Perhaps best known for its ice cream and cheese, Tillamook Bay is Oregon’s second largest and most accessible bay in the state. Encompassing nearly 600 miles of watershed, there is a vast array of activities here for the intrepid coastal explorer. For visitors looking for a complete historical, cultural, and outdoors experience, the Tillamook Heritage Route provides an all-encompassing overview of what this special region has to offer. Connecting five communities and five rivers, a long leisurely adventure down the coast is the best way to experience the wide variety of historical monuments, quaint communities, and breathtaking views.
Beginning in the north with Barview County Park and Campground, an overnight here is a must. This gorgeous beach and campground is not well-known to the massive crowds coming out to the coast from Portland and Vancouver. Very popular with locals, this large campground is second in size only to Fort Stevens State Park Campground further up the coast.

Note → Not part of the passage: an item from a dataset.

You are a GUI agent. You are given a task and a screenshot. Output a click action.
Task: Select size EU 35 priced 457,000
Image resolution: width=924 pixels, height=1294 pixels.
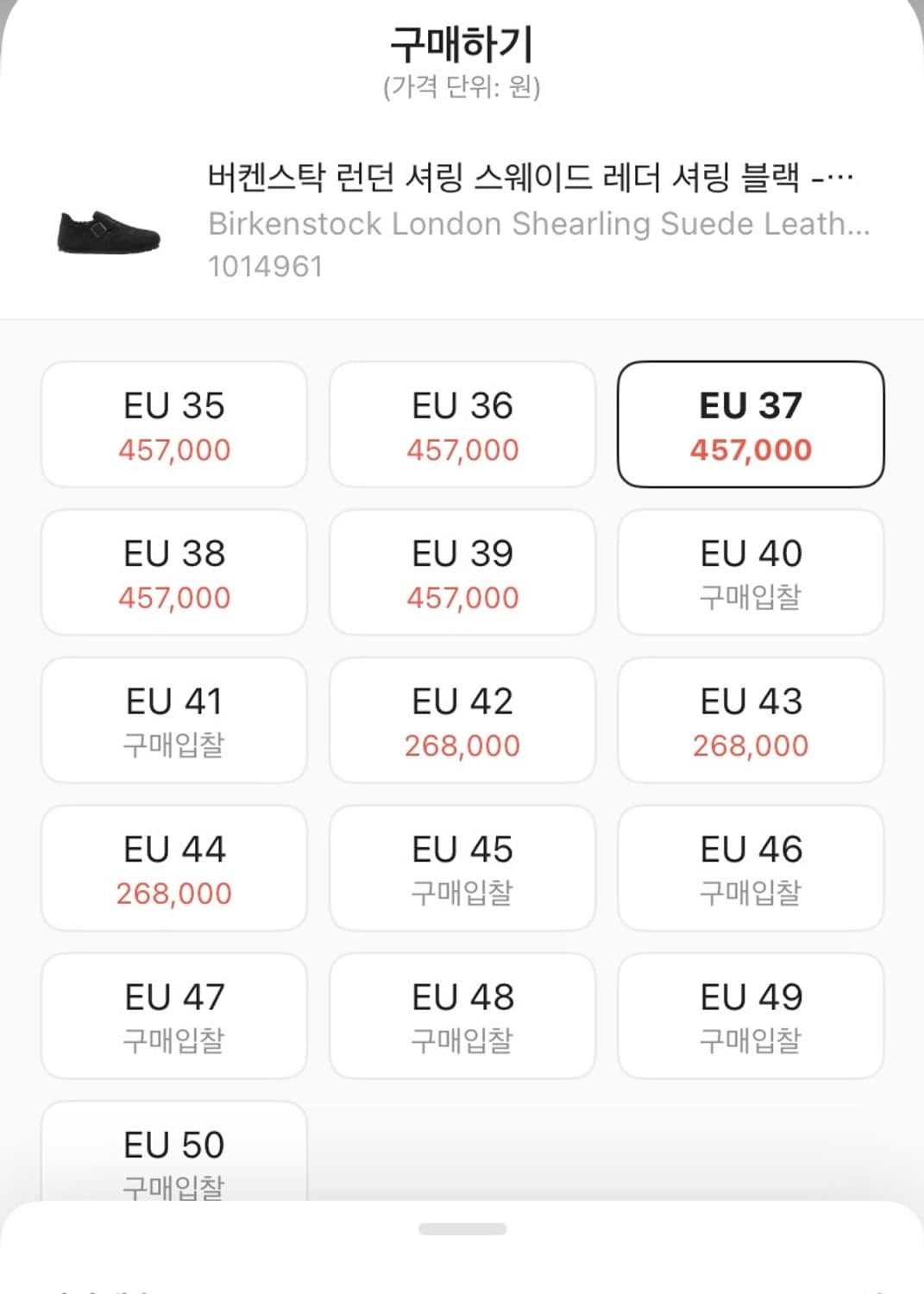(x=174, y=424)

From Barview, history buffs can dive into U.S. Coast Guard lore to learn about the hard-working crews that manned the life-saving stations in Tillamook Bay. With multiple buildings and structures to explore, from the Pier’s End Historic Coast Guard Boathouse to the Lookout Tower and Barview Life-saving Station, there is plenty to learn and see. Chiefly stewarded by the Garibaldi Cultural Heritage Initiative, the port town is one of the only places in the United States where structures from all eras of the Life-Saving and U.S. Coast Guard remain intact, and the historical significance cannot be understated.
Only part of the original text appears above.